The combination of lenalidomide with dexamethasone compared to lenalidomide alone did not significantly modify the incidence of cutaneous adverse events and was reported in 29% of patients treated for MM . In most patients (75%) skin eruptions occurred within the first month of treatment. However, 28% of reactions occurred after the 1st month of treatment initiation and 12% even after the 4th month . In our case symptoms occurred in the 2nd month. Usually skin eruptions resolve within 2-3 weeks without any further intervention. The application of antihistamines, local steroids, or a short course of oral corticosteroids may be required in some cases. In cases of persistence lenalidomide should be interrupted until the skin eruptions resolve .
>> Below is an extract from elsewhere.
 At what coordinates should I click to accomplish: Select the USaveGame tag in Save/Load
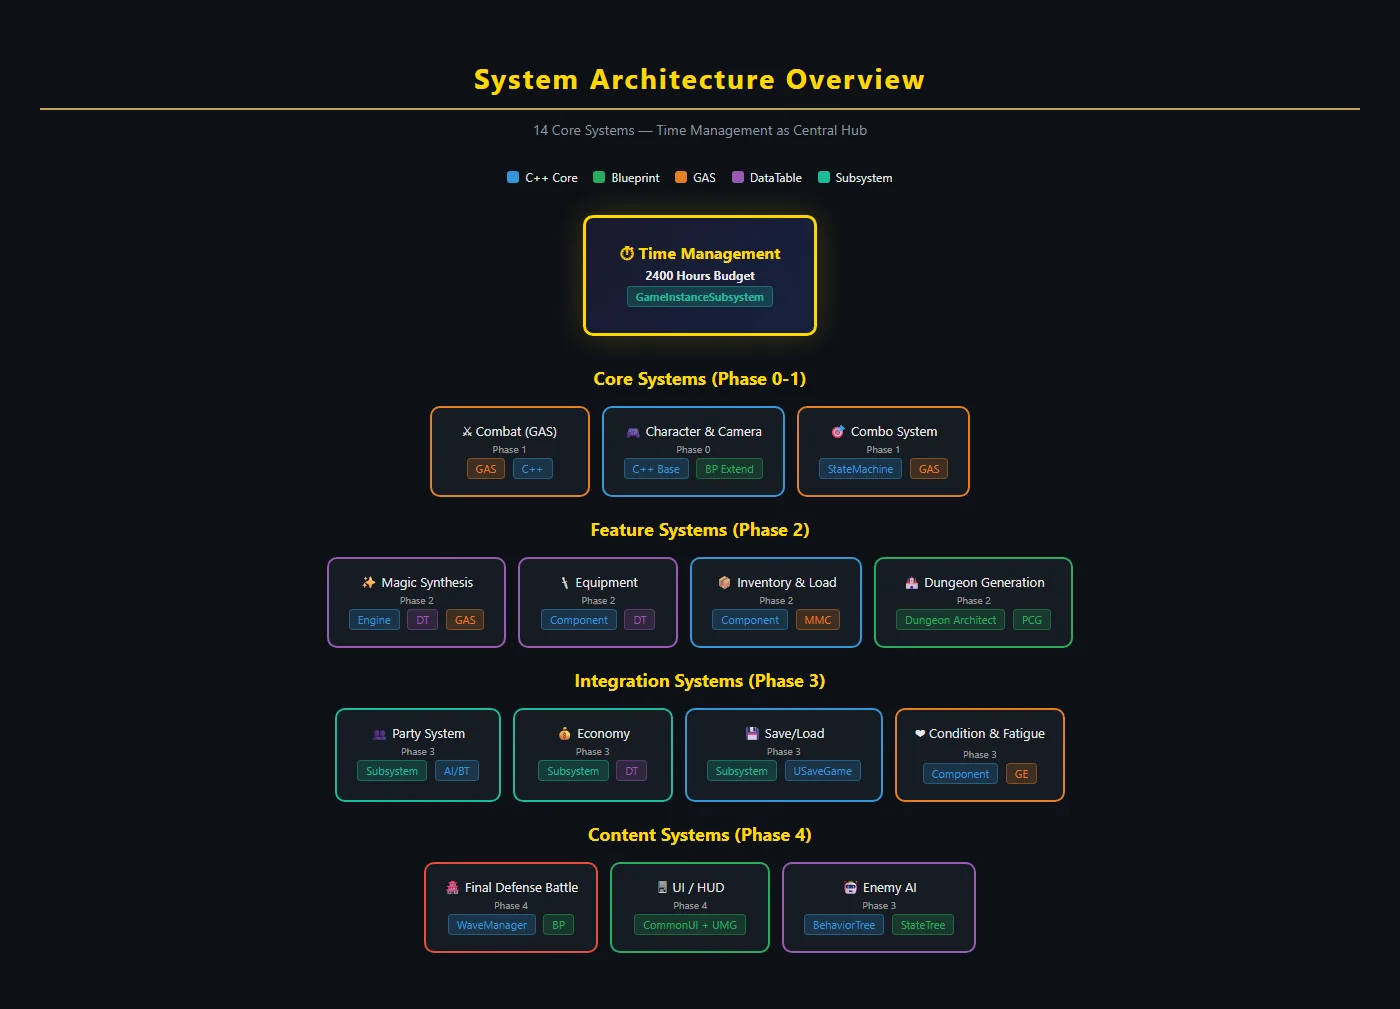822,771
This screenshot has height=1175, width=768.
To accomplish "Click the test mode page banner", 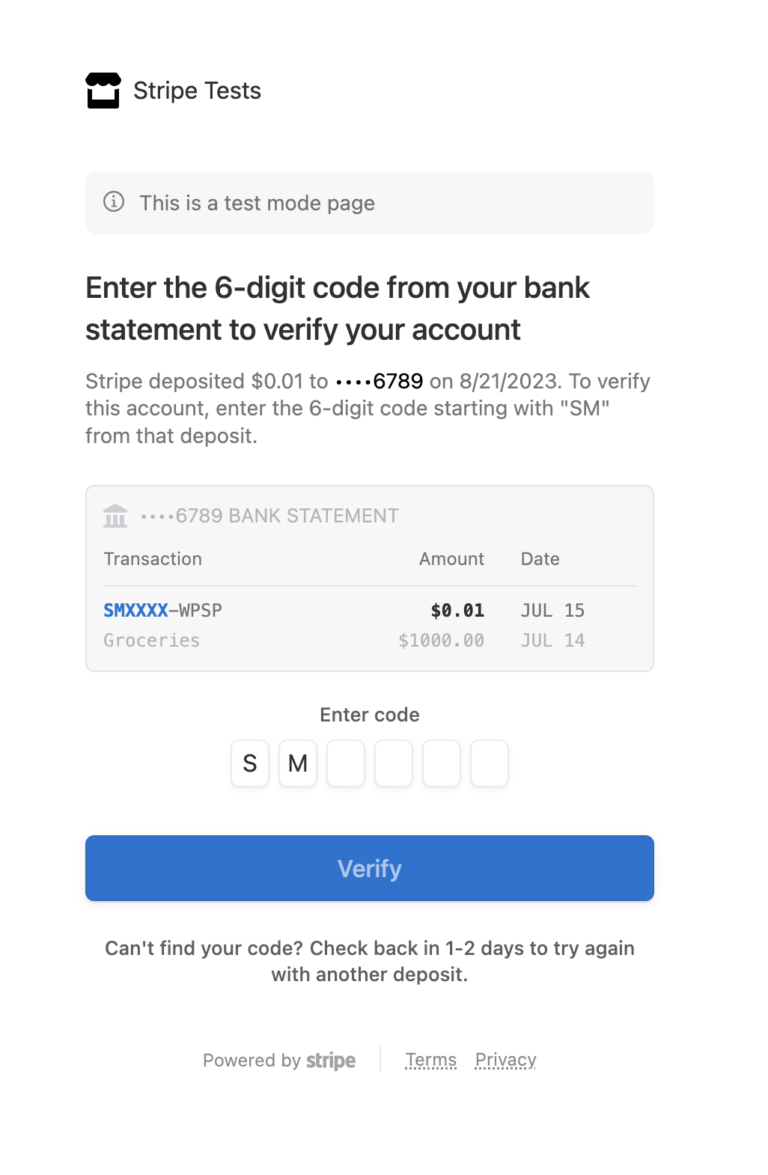I will 369,203.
Interestingly, even though our patient had a severe skin reaction that required cessation of drug therapy and initiation of oral steroids, the subsequent treatment cycle could be conducted without recurrence of rash. Thus, EM can be triggered by lenalidomide but even if severe may not impede further treatment of the patient with the drug.